Ведь с жанровыми моделями у нас происходит примерно то же самое, что и с историческим временем, — они сжимаются и уплотняются, отыгрывая обязательную программу своего репертуара быстрее, чем исчерпается фабула.  К тому же современный читатель рассеян, утомляем и сильно ленив — развлекать его нужно экспозициями, экстенсивно устроенными по принципу фонтанов-шутих, понатыканных в каждом углу регулярного сада.

В «Докторе Гарине» это и научная фантастика, и фэнтази, и драма абсурда, и лагерная проза, и юношеская романтика (young adult), и «кино морального беспокойства», и утопия, и антиутопия, и авторская повесть-сказка «Бьорна Маклафлина», и даже, в конце-то концов, сказка в народном стиле.

Соответственно, и доктор Гарин, попадая в разные стилистики, эпохи и антропологические образования, подсвечивается жанровыми виражами, превращаясь то в Марко Поло, наблюдающего чудеса стран заморских и людей с волосатыми лицами, то в персонажа, максимально близкого к героям «Дня опричника», а то в заключенного шарашки, совсем по-солженицынски борющегося за выживание в нечеловеческих условиях тоталитарного давления чернышей.
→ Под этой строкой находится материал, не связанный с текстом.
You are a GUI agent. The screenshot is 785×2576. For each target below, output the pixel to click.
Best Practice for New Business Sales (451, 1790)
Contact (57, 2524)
Гарин превращается то в богатыря с космической удалью да размахом, то в беглеца, обуянного страхом катастрофы вселенской, то в русский аналог Индианы Джонса, то — в персонажа криптобоевиков, вроде «Девятых врат» и «Кода да Винчи».

Кажется, это и называется «опередить время»: в узком утилитарном смысле, «Доктор Гарин» про кризис и невозможность традиционных жанровых форм (неслучайно подзаголовок коллективной монографии о Сорокине, изданной «НЛО», звучит как «после литературы»), в широком же (эволюционном, прогрессивном, передовом) смысле «Доктор Гарин» разрабатывает пути преодоления кризиса (застоя, провала) нынешней беллетристики, будто бы не имеющей собственной ценности, но выживающей или за счет внешних жестов (политических, публицистических или киношных, раз уж «любой роман — заготовка киносценария»), или же через возвращение к модернистской штучности (неповторимости).

Дайер объясняет: «Пастиш, или по крайней мере такое его использование, требует принятия того, что вы не стоите в центре дискурса, что вы — не единственный производитель форм, которыми пользуетесь, что язык говорит через нас больше, чем мы через него, что мы не в меньшей степени испытываем на себе воздействие культуры, чем производим ее…»

 

Модернистская штучность, непохожесть — случай другого автора, антропологически важного текущему моменту: Александр Соболев, известный филолог и исследователь русской литературы первой половины ХХ века, внезапно (ничто не предвещало) опубликовал один за другим два будто бы намеренно стилизованных романа, совершенно осознанно отсылающих к несуществующим образцам. «Грифоны охраняют лиру» (2021), первый же роман ученого, привлек своими выдающимися стилизаторскими особенностями и критика «Грифонов», сводилась, в основном, к вычислению стилистического прототипа. Чаще всего, говорилось об ориентире на Набокова и Газданова, от подражания которым «Грифонов» спасала нестандартная (с актуальным прононсом) фабула.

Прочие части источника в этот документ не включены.